Extended Data Fig. 5: Representative histopathologic findings in COVID-19 autopsy patients.

(a) Lung, Subject P22, exudative phase diffuse alveolar damage with hyaline membranes and mild interstitial inflammation (H&E, 100x), (b) Lung, Subject P26, proliferative phase diffuse alveolar damage and sparse inflammation (H&E, 200x), (c) Lung, Subject P22, organizing thrombus in medium sized pulmonary artery (H&E, 40x), (d) Lung, Subject P28. Diffuse pulmonary hemorrhage (H&E, 100x), (e) Heart, Subject P3, active lymphocytic myocarditis with cardiomyocyte necrosis (H&E, 400x), (f) Heart, Subject P38, microscopic focus of bland myocardial contraction band necrosis (H&E, 400x), (g) Liver, Subject P41, steatohepatitis with mild steatosis and scattered ballooned hepatocytes (H&E, 400x), (h) Liver, Subject P41, focal bridging fibrosis involving central hepatic veins (Masson trichrome, 40x), (i) Kidney, Subject P16, nodular glomerulosclerosis (Masson trichrome, 600x), (j) Spleen, Subject P16, preservation of white pulp and congestion (H&E, 40x), (k) Spleen, Subject P14, lymphoid depletion of white pulp with proteinaceous material and red pulp congestion (H&E, 100x), (l) Spleen, Subject P34, relative preservation of white pulp with extramedullary hematopoiesis (inset) in red pulp (H&E, 200x), (m) Lymph node, Subject P25, follicular hyperplasia with well-defined follicles (H&E), (n) Lymph node, Subject P25, marked plasmacytosis in the medullary cord (H&E, 400x), (o) Lymph node, Subject P25, marked plasmacytosis and sinus histiocytosis (H&E, 400x), (p) Brain, Subject P35, focal subarachnoid and intraparenchymal hemorrhage (H&E, 40x), (q) Brain, Subject P44, vascular congestion (H&E, 40x), (r) Brain, Subject P43, intravascular platelet aggregates (anti-CD61 stain, 100x).

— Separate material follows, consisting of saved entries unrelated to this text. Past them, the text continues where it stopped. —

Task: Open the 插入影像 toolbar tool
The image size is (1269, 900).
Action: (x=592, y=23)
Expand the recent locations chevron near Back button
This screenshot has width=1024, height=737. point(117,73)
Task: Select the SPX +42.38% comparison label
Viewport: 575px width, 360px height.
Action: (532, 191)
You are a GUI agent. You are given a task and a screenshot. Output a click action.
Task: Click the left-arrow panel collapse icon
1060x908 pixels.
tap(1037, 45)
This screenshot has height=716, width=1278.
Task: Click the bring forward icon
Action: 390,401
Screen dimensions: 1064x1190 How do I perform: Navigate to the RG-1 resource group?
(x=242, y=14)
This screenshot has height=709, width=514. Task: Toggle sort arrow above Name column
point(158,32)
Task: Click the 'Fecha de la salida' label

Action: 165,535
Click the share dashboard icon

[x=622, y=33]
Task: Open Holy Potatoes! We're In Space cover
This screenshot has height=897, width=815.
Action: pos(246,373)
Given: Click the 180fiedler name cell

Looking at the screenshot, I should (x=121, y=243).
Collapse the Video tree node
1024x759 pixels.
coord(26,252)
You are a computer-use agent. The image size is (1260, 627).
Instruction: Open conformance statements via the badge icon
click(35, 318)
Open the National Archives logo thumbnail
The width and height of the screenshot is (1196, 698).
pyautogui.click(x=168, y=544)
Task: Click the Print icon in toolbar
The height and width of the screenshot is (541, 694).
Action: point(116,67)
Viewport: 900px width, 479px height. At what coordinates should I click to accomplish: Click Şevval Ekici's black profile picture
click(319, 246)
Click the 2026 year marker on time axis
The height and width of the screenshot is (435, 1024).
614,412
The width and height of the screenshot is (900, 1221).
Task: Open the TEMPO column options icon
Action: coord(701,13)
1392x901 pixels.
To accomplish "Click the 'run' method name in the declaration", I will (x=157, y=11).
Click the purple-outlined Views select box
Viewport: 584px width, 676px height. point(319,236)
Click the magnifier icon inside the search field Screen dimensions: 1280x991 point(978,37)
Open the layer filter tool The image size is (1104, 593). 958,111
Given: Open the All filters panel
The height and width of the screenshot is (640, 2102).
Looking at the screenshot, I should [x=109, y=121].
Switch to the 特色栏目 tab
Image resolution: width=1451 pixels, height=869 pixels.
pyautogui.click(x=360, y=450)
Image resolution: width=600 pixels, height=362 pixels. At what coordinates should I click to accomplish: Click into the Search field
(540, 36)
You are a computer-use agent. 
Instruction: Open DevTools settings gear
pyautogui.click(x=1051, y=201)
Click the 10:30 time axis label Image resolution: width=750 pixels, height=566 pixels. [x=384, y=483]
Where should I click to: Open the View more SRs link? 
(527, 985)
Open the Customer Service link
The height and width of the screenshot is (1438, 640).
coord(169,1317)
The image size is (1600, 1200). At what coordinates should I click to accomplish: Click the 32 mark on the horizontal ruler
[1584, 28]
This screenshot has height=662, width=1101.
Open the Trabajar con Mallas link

All H&E (and Masson trichrome) photomicrographs are exemplars of histopathology observed across a diversity of patients within the cohort, see Extended Data Table 4 for a summary of histopathology observed across the autopsy cohort and Supplemental data 2b for individual case-level data. The histopathologic observations were validated by a minimum of two board certified anatomic pathologist.